* **Work order**
Please copy exactly the lines from the top of the data through the line containing "Task: Open the mail envelope icon", and nothing else.

_ _ _ _

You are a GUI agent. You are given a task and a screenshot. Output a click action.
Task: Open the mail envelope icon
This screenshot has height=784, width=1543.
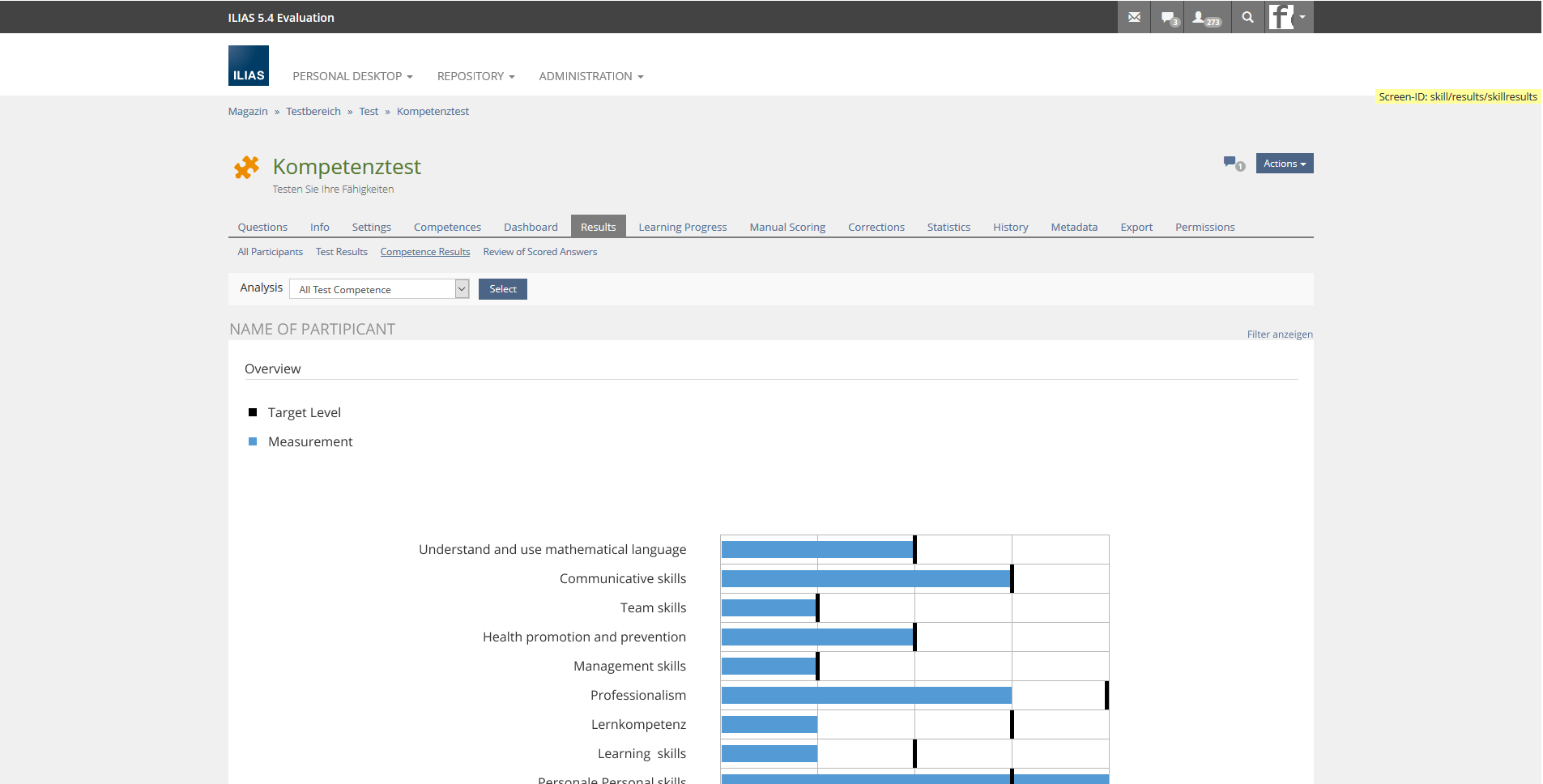pos(1134,17)
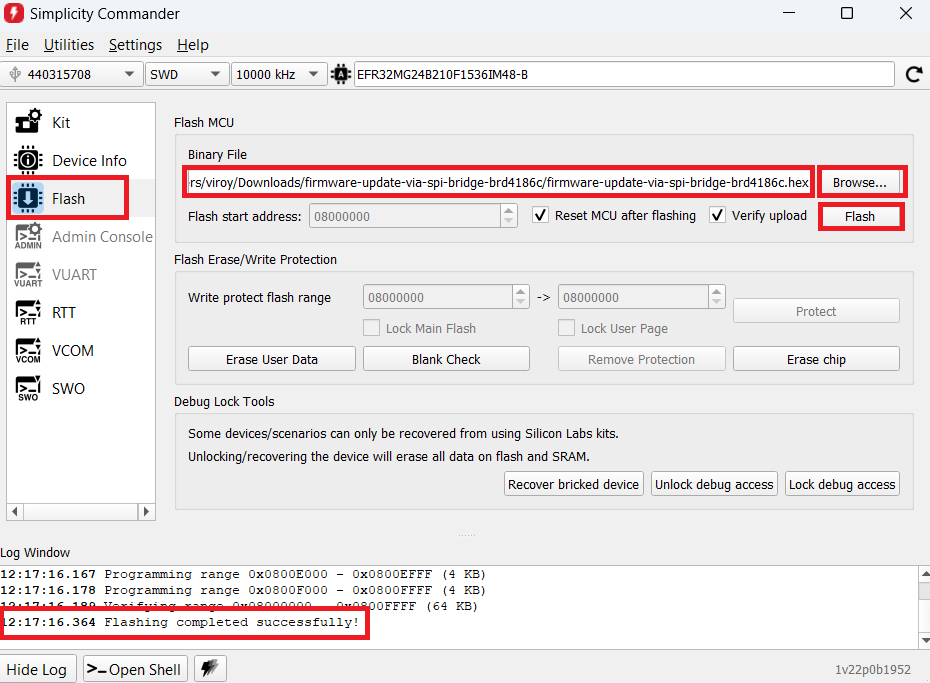Open the SWO sidebar icon
The width and height of the screenshot is (930, 683).
tap(28, 389)
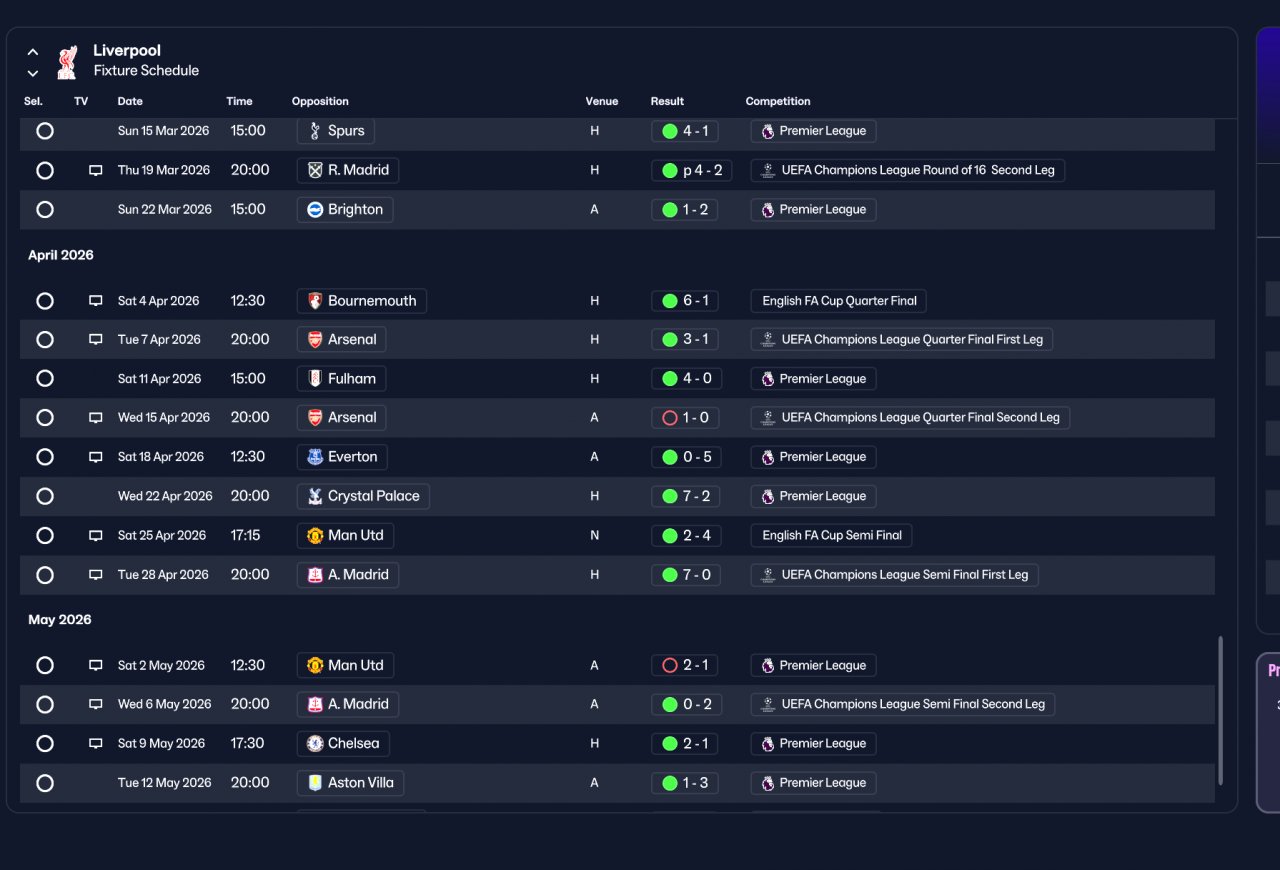Viewport: 1280px width, 870px height.
Task: Click the TV icon on Everton fixture row
Action: (96, 457)
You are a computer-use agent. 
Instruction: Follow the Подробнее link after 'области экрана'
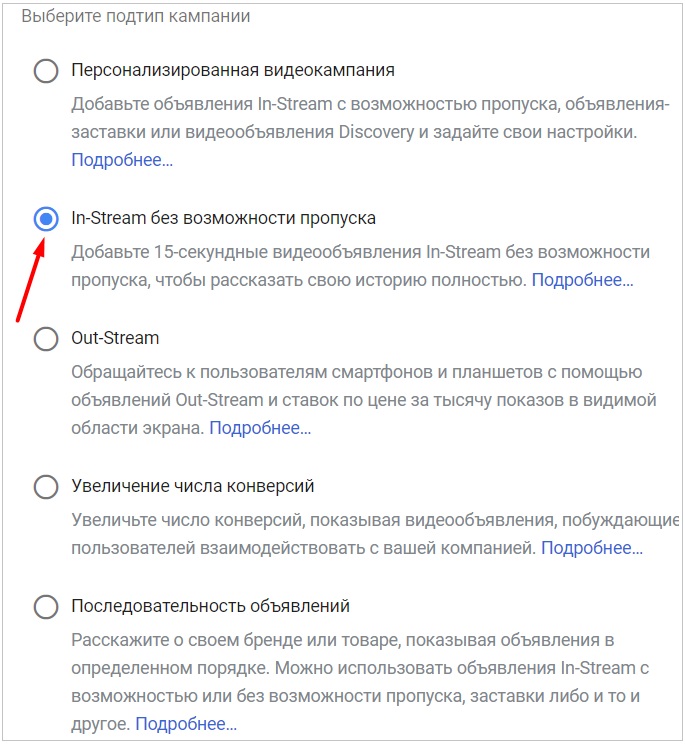pos(260,428)
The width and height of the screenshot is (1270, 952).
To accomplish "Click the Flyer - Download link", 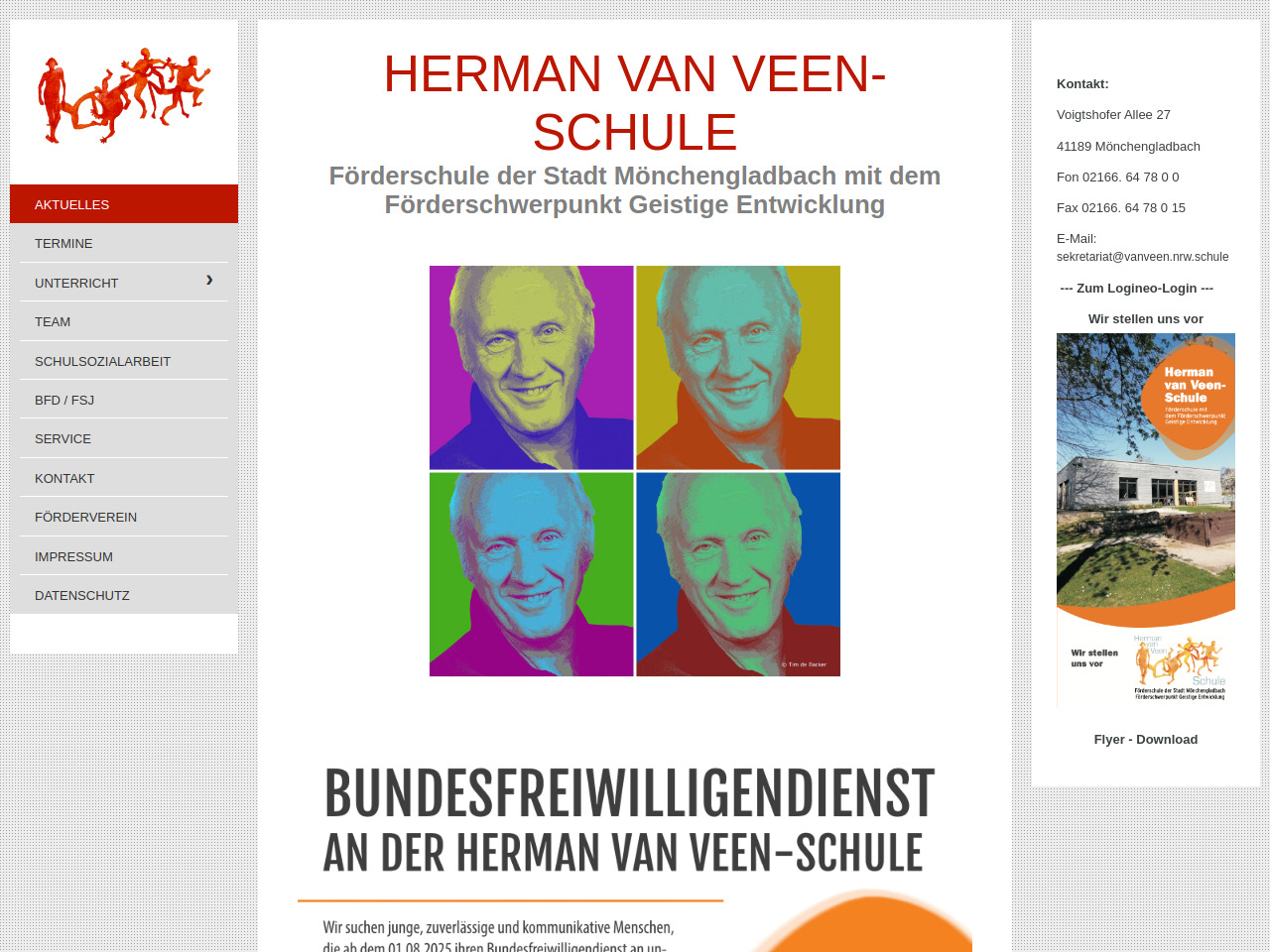I will [x=1145, y=739].
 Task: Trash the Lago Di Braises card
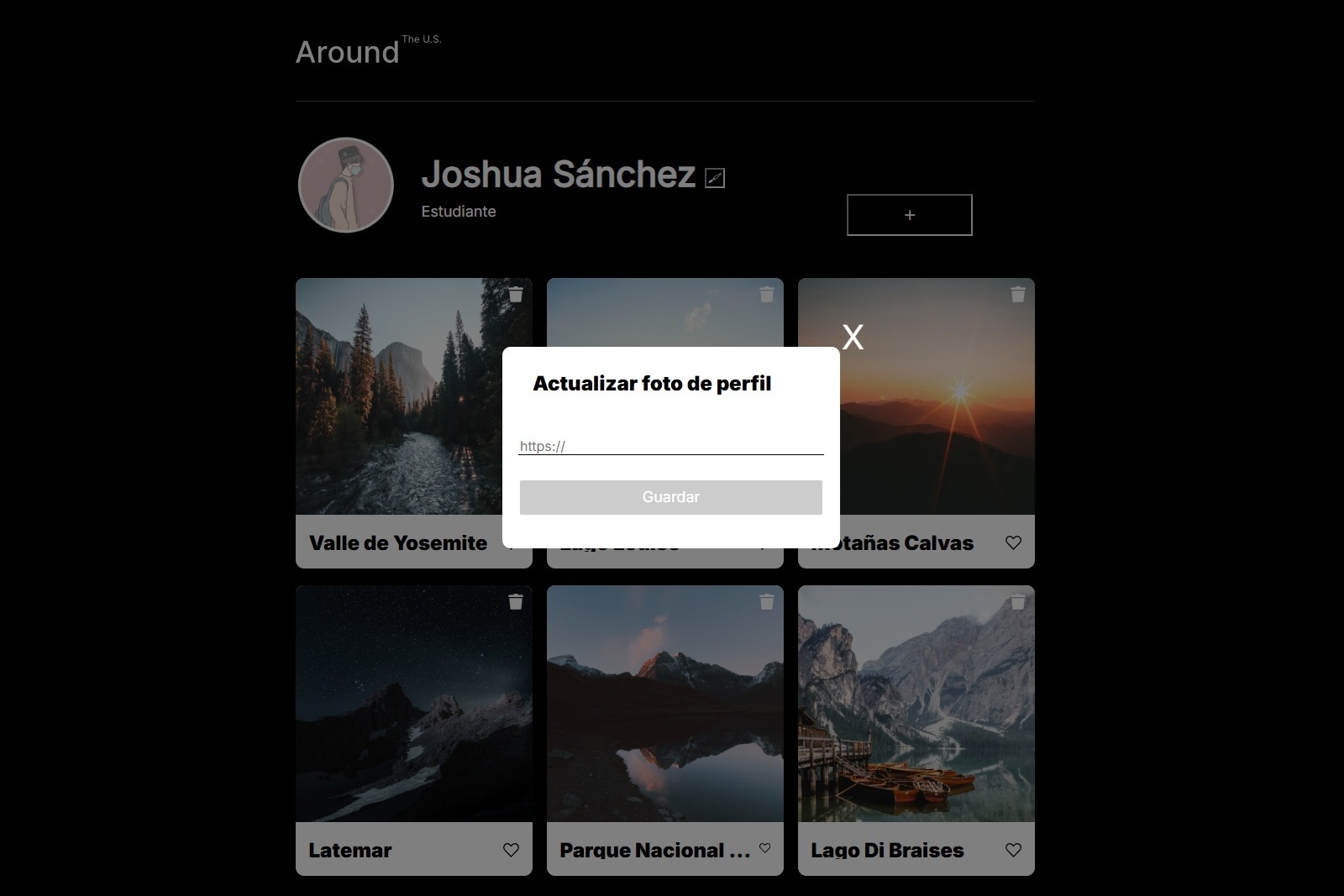1017,602
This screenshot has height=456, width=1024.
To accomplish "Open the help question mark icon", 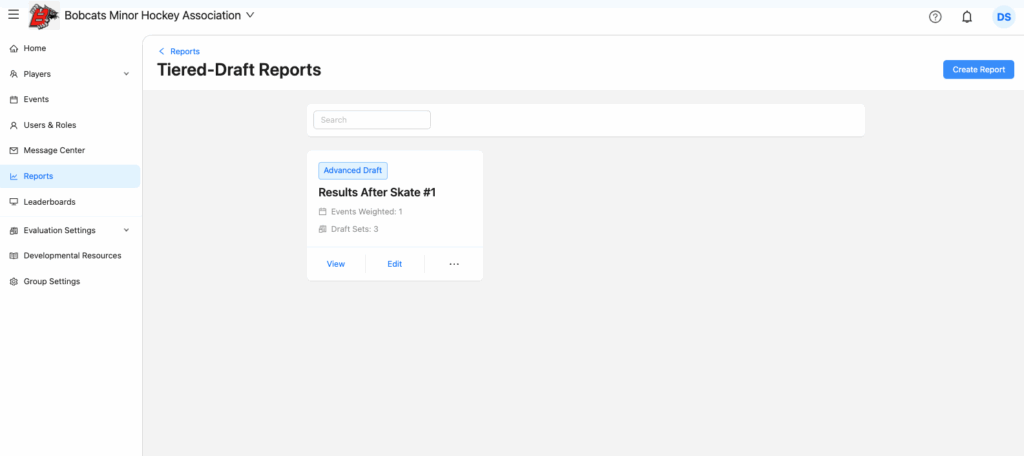I will (935, 17).
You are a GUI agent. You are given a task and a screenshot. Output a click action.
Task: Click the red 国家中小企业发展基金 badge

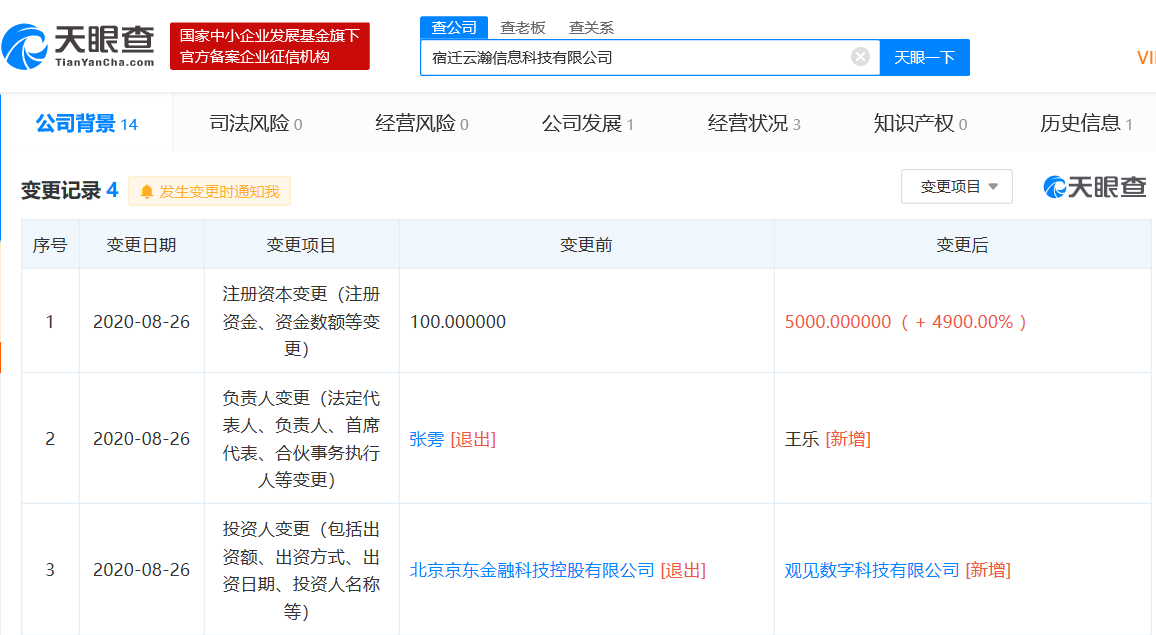click(272, 45)
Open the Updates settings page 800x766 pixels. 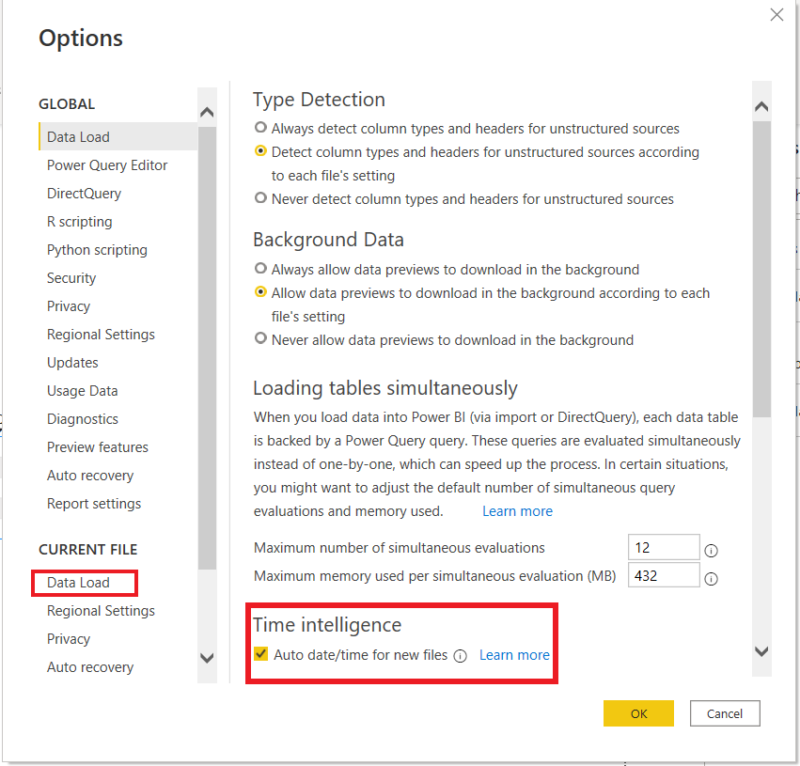(x=71, y=362)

_ _ _ _

* **Task output**
You are a GUI agent. You are given a task and a screenshot. Output a click action.
Task: Open the mail envelope icon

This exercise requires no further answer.